• The data

..........

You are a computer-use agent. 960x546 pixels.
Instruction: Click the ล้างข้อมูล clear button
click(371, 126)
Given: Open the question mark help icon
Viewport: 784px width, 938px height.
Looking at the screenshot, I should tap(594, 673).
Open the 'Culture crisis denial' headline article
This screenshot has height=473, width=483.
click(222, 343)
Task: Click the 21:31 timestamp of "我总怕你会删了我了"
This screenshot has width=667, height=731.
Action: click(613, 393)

..........

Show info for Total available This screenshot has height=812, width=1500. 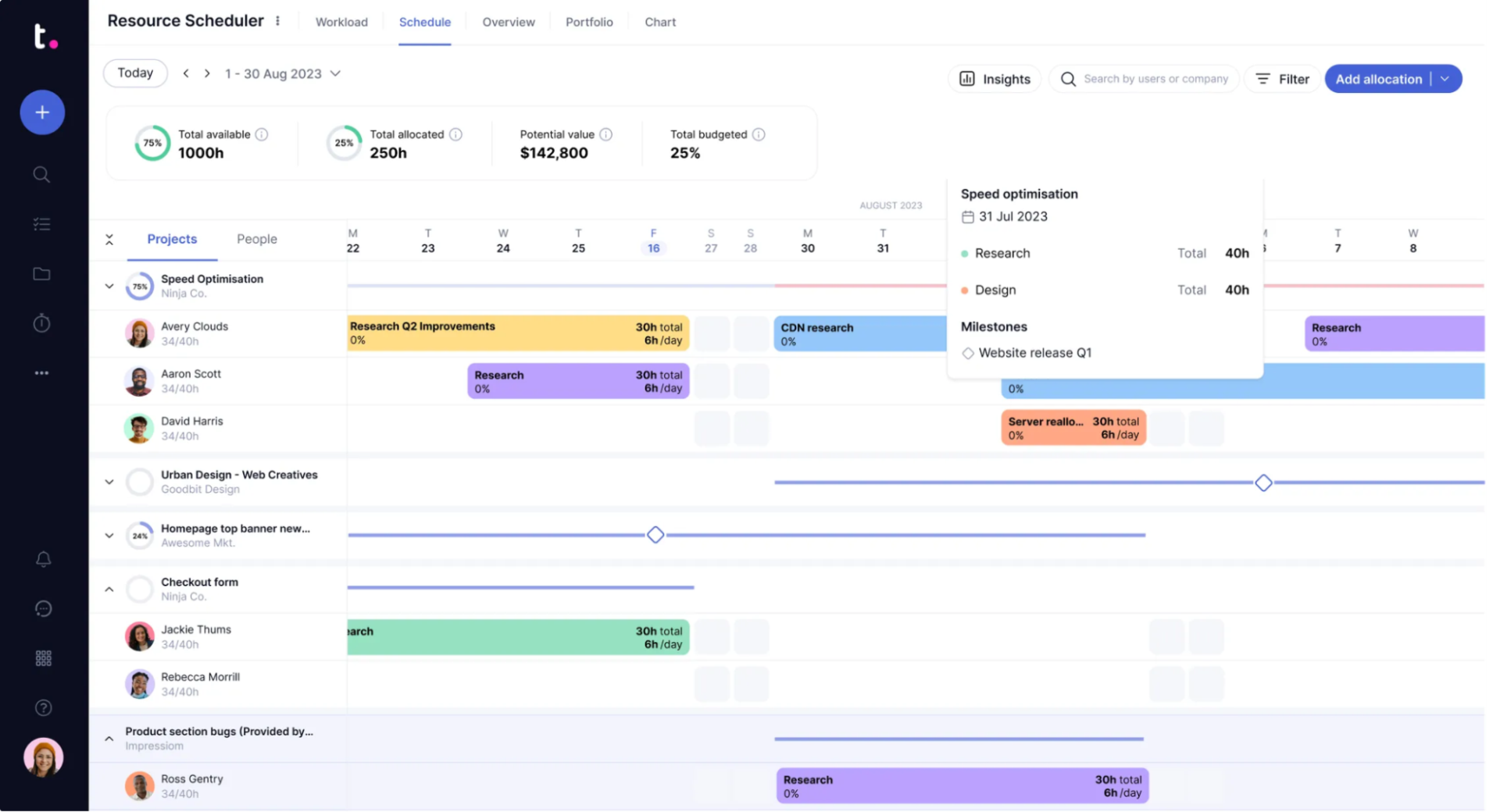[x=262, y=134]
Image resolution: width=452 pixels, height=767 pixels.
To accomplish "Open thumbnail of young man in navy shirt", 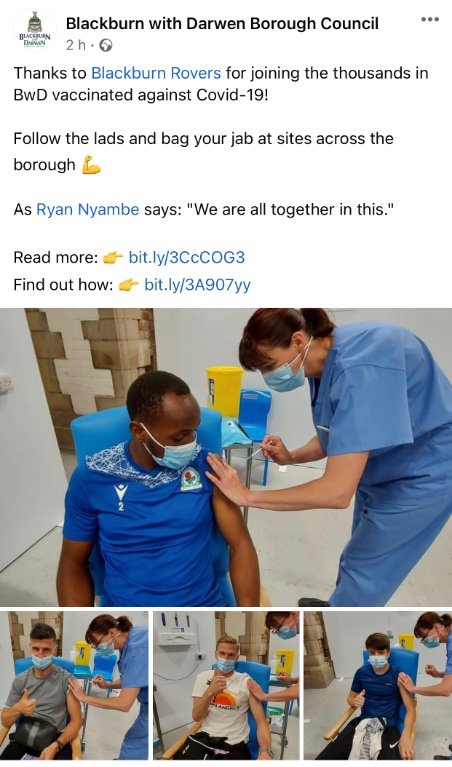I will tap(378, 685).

..........

• What the exercise asks
Copy out the lines above that hold the string "pixels".

• Solution to this problem
You are a computer-use agent. 960x546 pixels.
Image resolution: width=452 pixels, height=767 pixels.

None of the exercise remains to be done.